A class action suit against Comcast  has been filed, accusing the MSO of misrepresentation and false advertising with regard to its network management practices involving peer-to-peer (P2P) traffic.
Last October, Comcast was discovered to be interfering with some P2P traffic. Comcast subsequently acknowledged that it sometimes sends signals to temporarily cut off P2P sessions. During periods of high network usage, Comcast (and other operators) cuts off P2P sessions to keep that traffic from compromising the quality of other services. Under such circumstances, P2P clients automatically seek to restore the connection until a connection is re-established.

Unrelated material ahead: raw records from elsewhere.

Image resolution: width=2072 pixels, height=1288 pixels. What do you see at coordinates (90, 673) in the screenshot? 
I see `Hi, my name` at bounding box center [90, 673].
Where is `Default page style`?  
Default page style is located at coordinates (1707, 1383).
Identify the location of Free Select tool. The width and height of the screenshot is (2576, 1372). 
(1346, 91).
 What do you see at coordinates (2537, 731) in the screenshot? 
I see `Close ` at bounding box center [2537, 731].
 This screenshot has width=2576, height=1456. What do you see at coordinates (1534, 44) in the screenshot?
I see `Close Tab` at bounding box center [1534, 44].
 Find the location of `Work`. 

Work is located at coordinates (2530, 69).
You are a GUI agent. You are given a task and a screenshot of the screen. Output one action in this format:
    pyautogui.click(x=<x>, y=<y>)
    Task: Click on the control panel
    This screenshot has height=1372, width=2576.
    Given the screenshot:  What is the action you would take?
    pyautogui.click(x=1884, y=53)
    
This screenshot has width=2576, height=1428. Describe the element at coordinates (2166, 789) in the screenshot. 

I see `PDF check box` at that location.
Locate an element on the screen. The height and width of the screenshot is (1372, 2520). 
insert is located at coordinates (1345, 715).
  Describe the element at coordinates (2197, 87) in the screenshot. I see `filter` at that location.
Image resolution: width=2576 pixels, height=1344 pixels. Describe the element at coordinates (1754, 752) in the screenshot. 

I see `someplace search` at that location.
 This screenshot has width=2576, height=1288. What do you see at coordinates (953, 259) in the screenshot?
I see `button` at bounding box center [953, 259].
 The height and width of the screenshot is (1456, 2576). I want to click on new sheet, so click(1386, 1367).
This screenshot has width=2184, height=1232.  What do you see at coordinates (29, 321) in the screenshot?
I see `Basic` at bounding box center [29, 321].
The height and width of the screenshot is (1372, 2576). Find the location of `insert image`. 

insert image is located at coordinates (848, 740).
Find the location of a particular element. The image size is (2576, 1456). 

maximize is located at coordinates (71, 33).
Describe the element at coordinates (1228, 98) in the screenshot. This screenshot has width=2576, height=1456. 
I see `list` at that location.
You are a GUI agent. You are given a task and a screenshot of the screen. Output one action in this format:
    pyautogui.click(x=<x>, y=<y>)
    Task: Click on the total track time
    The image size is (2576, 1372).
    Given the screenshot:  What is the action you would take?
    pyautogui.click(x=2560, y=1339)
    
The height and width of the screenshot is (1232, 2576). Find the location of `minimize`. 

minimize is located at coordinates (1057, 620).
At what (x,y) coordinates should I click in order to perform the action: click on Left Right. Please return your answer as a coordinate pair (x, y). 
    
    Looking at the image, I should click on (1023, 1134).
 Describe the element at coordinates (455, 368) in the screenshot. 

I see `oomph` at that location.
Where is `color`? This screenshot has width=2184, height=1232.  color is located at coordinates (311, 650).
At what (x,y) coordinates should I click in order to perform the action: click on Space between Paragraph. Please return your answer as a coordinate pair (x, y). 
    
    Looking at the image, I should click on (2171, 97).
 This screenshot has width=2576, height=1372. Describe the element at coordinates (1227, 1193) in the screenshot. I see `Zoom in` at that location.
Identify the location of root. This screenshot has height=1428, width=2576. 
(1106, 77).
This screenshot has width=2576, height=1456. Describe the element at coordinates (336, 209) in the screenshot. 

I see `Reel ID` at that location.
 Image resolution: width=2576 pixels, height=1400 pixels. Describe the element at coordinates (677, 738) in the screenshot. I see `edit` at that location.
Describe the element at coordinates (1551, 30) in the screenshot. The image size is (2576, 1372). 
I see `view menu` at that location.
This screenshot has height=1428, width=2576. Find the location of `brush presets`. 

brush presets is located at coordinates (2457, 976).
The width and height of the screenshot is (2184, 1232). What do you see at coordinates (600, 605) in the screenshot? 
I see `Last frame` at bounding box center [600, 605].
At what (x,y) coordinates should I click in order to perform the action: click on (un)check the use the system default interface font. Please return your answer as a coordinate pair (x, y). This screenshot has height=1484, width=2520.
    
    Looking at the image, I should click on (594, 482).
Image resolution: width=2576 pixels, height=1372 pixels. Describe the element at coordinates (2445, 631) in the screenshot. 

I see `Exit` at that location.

A suit was filed last November in California (story here ), accusing Comcast of breach of contract, breach of implied covenant of good faith and fair dealing, and violating the California Consumer Legal Remedies Act.
Public anger over the discovery has not abated; Comcast has been continuously attacked by consumer groups, and last week the MSO was hauled before Congress to account for its actions. Class action suits were inevitable.
The law firm of Gilbert Randolph LLP  has filed a class action lawsuit against Comcast in the Superior Court for the District of Columbia. The suit can be joined by any D.C. citizen who has subscribed to Comcast's high-speed Internet service during the past three years.
Comcast advertises and represents that it provides the “fastest Internet connection” and “unfettered access to all the content, services and applications that the Internet has to offer.”
The complaint charges: “These representations allegedly are false because Comcast intentionally blocks or otherwise impedes its customers' access to peer-to-peer file-sharing applications.” The firm accused Comcast of being deceptive and underhanded.
The lead plaintiff is Sanford Sidner, who claims his service frequently stops or slows to a crawl when he uses file-sharing applications.
“I've been a Comcast customer for several years, and I feel betrayed,” Sidner said. “I'll bet most paying customers out there have no idea that Comcast is secretly blocking and slowing down their high-speed Internet service. It cuts at the heart of the service we all purchased. It's just outrageous behavior.”
Last week, the National Cable & Telecommunications Association  (NCTA) filed comments with the Federal Communications Commission  (FCC) in regard to how cable operators manage Internet traffic on their systems (story here ).